_Job A:_ Reproduce the passage of the statistics lesson on populations and sampling, starting at "- Learning about" and ending at "tables and calculators.".
_Job B:_ According to the statistics lesson on populations and sampling, what might serve as the sampling frame when the population includes all students at a school?

_Excerpt provided:_
________________________
Lesson 1.2: Populations, Sampling Units and Random Samples
Introduction
In this lesson, we will delve into the fundamental concepts of populations, sampling units, and random sampling, which are essential for understanding data collection and analysis. By grasping these concepts, you will establish a strong foundation that will support your future studies in statistics. The objectives for this lesson include:
- Understanding the definitions of populations, sampling frames, and sampling units.
- Differentiating between parameters and statistics.
- Learning about simple random samples both with and without replacement.
- Exploring methods for obtaining random samples using random number tables and calculators.
- Understanding the conditions required for a randomly selected sample of size $ n $.
Populations and Sampling Units
A population is a complete set of items or individuals that share at least one characteristic relevant to a statistical analysis. For example, if we want to study the average height of students in a school, the population would include all students in that school. It’s crucial to note that a population can be large or small — it can consist of hundreds, thousands, or even millions of individuals.
Sampling Frame
A sampling frame is a list of individuals or items from which the sample is drawn. It is essential because it allows researchers to define who or what is eligible to be part of the sample. Continuing with our example, if the population includes all students at a school, the sampling frame might be the official school roster.
Sampling Units
A sampling unit is the individual member of the population from which data is collected. In our school example, each student represents a sampling unit. Understanding the distinction between a population, sampling frame, and sampling unit is fundamental in statistics, as the effectiveness of a study heavily relies on these definitions.
Worked Example 1
Suppose we want to find the average number of books read by students at students's school during the last year.
- Population: All students at students's school
- Sampling Frame: The official school enrollment list
- Sampling Units: Each student listed on the enrollment list
In this case, if the school has 500 students, the entire set of 500 students represents the population. The list that includes these 500 names is the sampling frame, and each student is a sampling unit.
Parameters and Statistics
A parameter is a numerical value that describes a characteristic of a population, while a statistic is a numerical value that describes a characteristic of a sample drawn from that population. Parameters are generally unknown and require extensive data collection to estimate them, while statistics are calculated from the data collected in a sample.
Examples
- If we want to know the average height of all students (population), the actual average height, say $ 162 \, cm $, is a parameter.
- If we survey a sample of 30 students and find that their average height is $ 160 \, cm $, this average is a statistic.
Common Misconception
A common misconception is that parameters and statistics are interchangeable. In reality, a statistic is merely our best estimate of the corresponding parameter when we collect data from a sample. The accuracy of that statistic as an estimate of the parameter will depend on how representative our sample is of the population.
________________________
_Recorded data:_

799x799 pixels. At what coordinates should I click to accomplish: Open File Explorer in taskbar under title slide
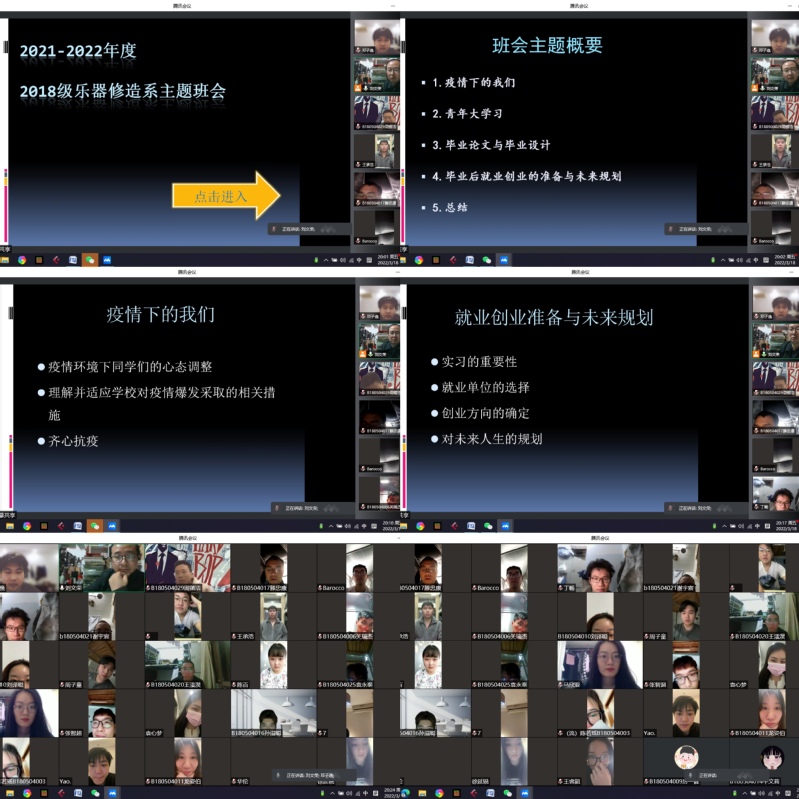5,260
________________________
_Task response A:_
- Learning about simple random samples both with and without replacement.
- Exploring methods for obtaining random samples using random number tables and calculators.

_Task response B:_ The official school roster.